## Page text
§ §

1927 Building Status
Hudson Heritage Association continues to diligently work with the Hudson City School District (HCSD) to find a viable solution to preserve the integrity of the historic 1927 Building. We remain hopeful that our ongoing discussions, ideas, and constructive dialogue will result in a project that will complement our community, neighborhood, and the Historic District of Hudson.
And while HHA believes that the fundamental approach to demolishing three-quarters of the historic 1927 Building is wrong, we are strongly urging the HCSD and developer to take the time to explore design alternatives that respect the historic integrity of the building, while also preserving and showcasing the historic exterior of the building and surrounding landscape. In addition, we continue to advocate for the importance of incorporating preservation, façade, and conservation easements into the sale of the property and building that will ensure that both the open space of the streetscape, lawn and century-old Oak trees are preserved, as well as all four sides of the historic 1927 Building’s exterior.
Hudson Heritage Association does not stand against development or new housing, but we advocate for smart, strategic and appropriate use of the property. We stand ready to use this time and our expertise to assist and support the HCSD in their plans to appropriately preserve the school and honor its architectural/historic merits for the community.

§ §

## Questions on the material
A. For the statement on the 1927 Building, decide whether each of these agrees with it: (i) Hudson Heritage Association opposes new housing on the property; (ii) the association wants easements that protect all four sides of the building's exterior; (iii) the approach it objects to would demolish half of the building. Answer yes or no for each, quoting the words from the statement that settle it.
B. Write a continuation of the statement on the 1927 Building, picking up after its final sentence.
The listing that comes next has no connection to the statement on the 1927 Building.

Recorded data
§ §

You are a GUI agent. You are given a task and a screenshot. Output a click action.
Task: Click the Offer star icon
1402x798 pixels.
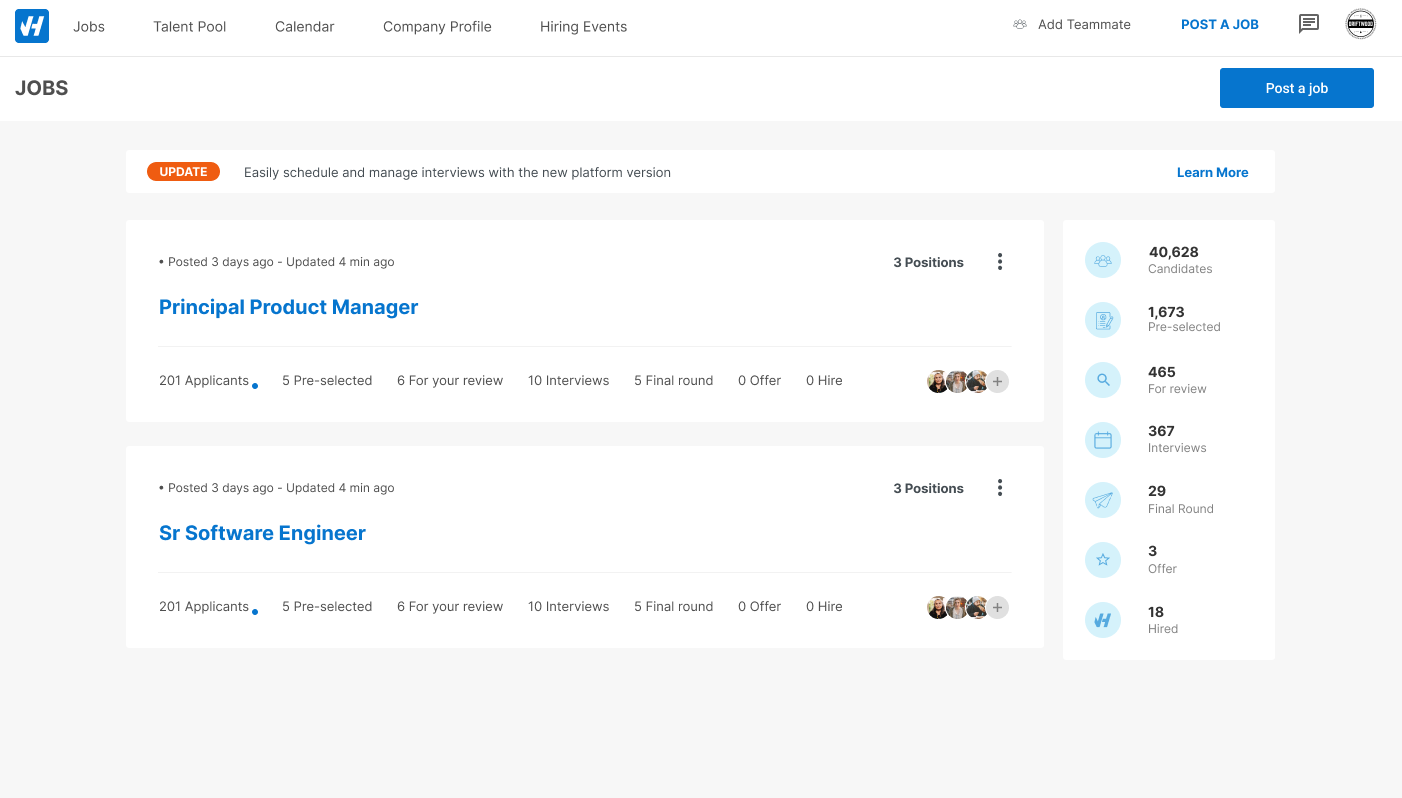1103,560
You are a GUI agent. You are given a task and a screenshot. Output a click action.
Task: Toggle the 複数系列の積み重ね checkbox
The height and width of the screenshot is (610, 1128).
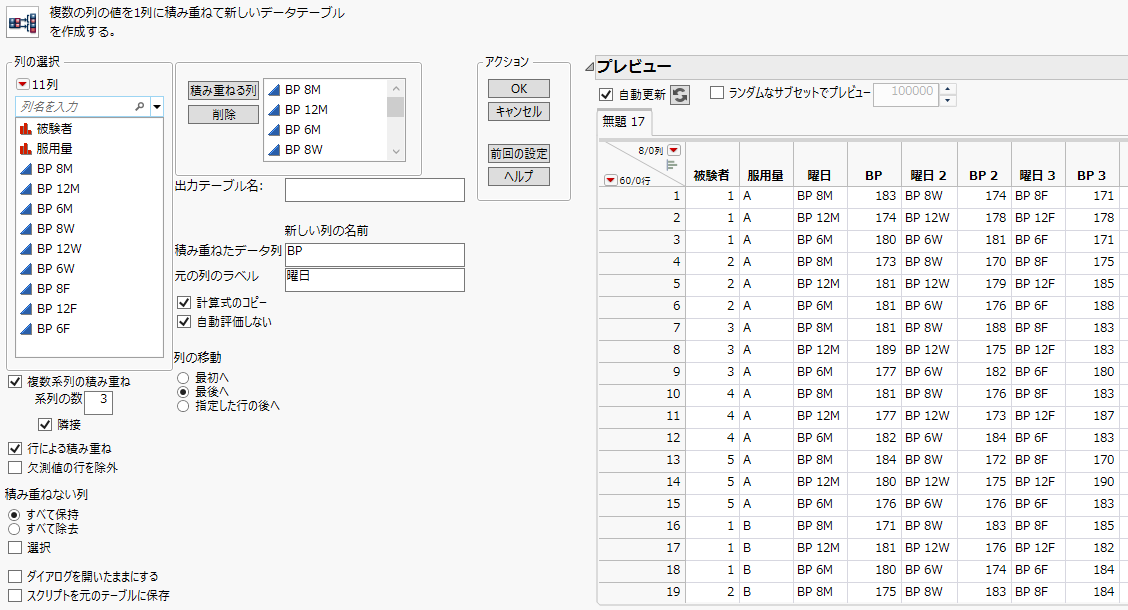[x=14, y=382]
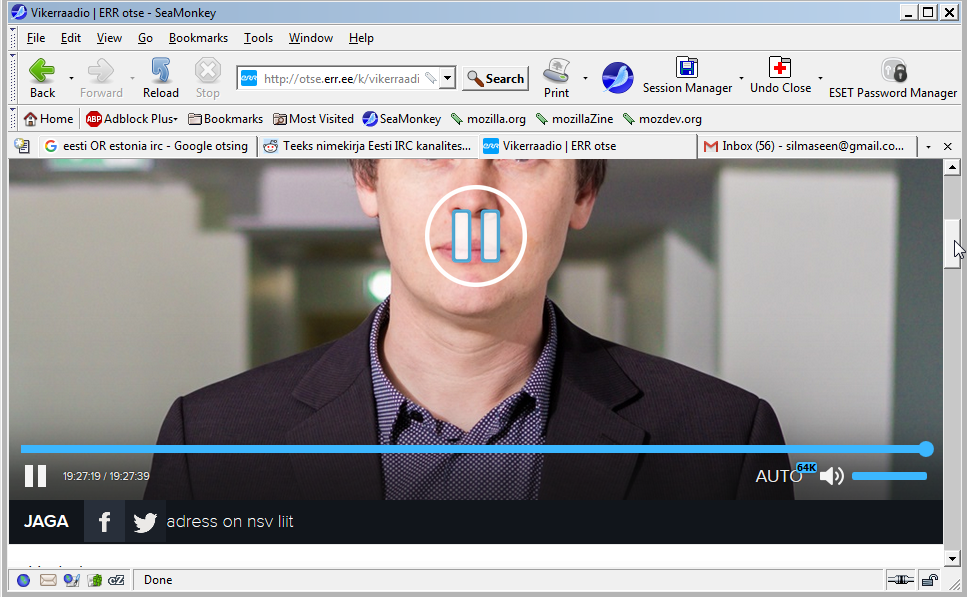Open Mail from status bar envelope icon

point(48,580)
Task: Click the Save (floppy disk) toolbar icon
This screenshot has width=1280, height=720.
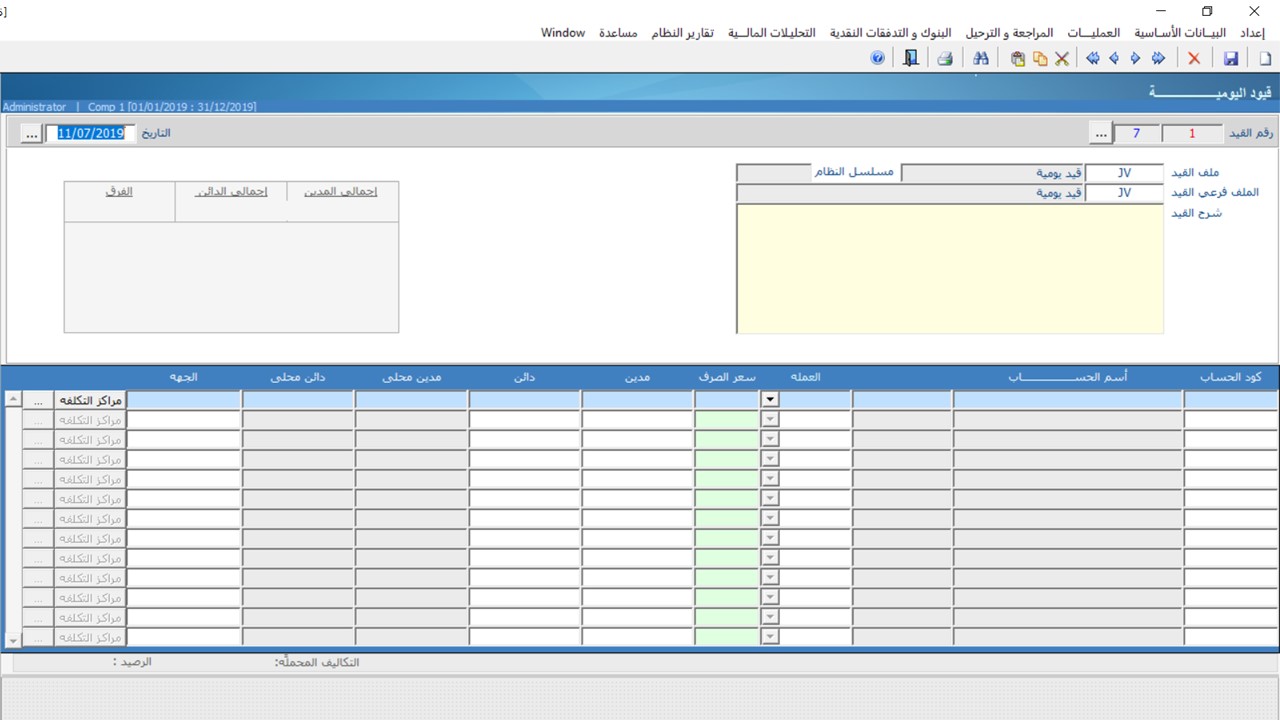Action: pos(1231,59)
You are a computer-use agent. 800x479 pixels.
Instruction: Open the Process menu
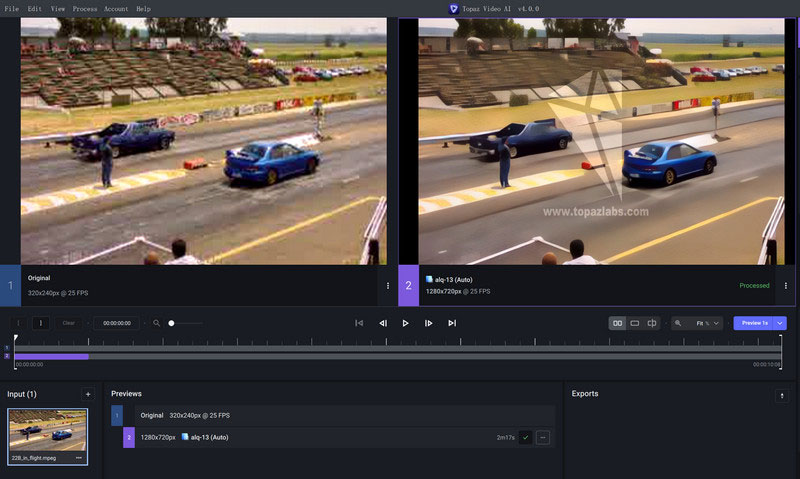point(85,9)
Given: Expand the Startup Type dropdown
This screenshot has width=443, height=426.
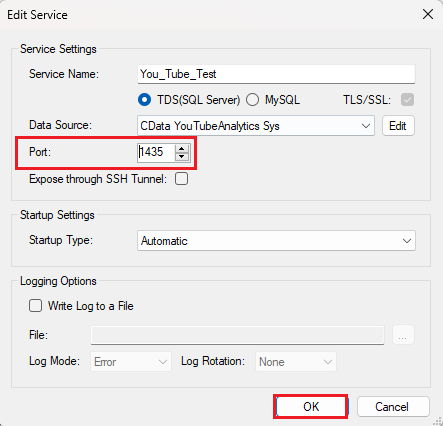Looking at the screenshot, I should tap(276, 240).
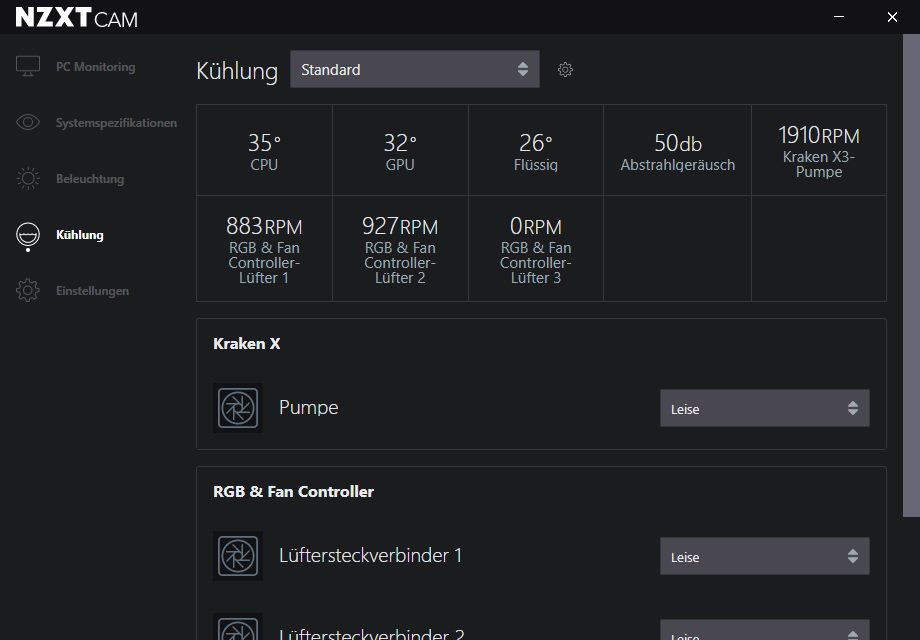The height and width of the screenshot is (640, 920).
Task: Open the Pumpe mode dropdown set to Leise
Action: 764,408
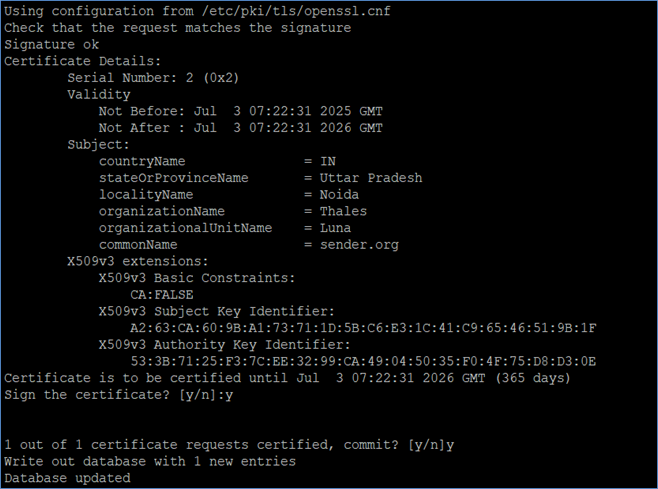The height and width of the screenshot is (489, 658).
Task: Select the Noida locality value
Action: tap(339, 195)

§ §

## Outputs in order
A.
(i) No: "Hudson Heritage Association does not stand against development or new housing"
(ii) Yes: "as well as all four sides of the historic 1927 Building’s exterior"
(iii) No: "demolishing three-quarters of the historic 1927 Building"

B.
A short delay, especially on the heels of a global pandemic, will give everyone – developers, school officials and the community – the time to get this right. We owe that to our community, our children and the generations to come.
As part of that effort to get it right, we have shared with the HCSD the results of the first part of the study HHA commissioned to examine the feasibility of adapting the 1927 Building for use as a community arts center. Details of what we learned are described below.
Community Arts Center Feasibility Study (Part I)
In March, Hudson Heritage Association (HHA) began its effort to undertake a feasibility study and seek financial support for the 1927 Building Fund campaign. We received overwhelming support from the Hudson community, raising close to $19,000 in donations! HHA would like to thank our members, other individuals, organizations and foundations for their support and generosity.
HHA hired Webb Management Services, a team of experts in the development and operation of cultural arts facilities, to conduct a Feasibility Study to assess the viability and adaptive reuse of the historic 1927 Building as a community arts center. The consulting team conducted 27 Zoom-based interviews with a range of constituents, potential facility users, community organizations and institutions, government and business leaders, and other community members. In addition, they received nearly 900 responses to an online survey within our community.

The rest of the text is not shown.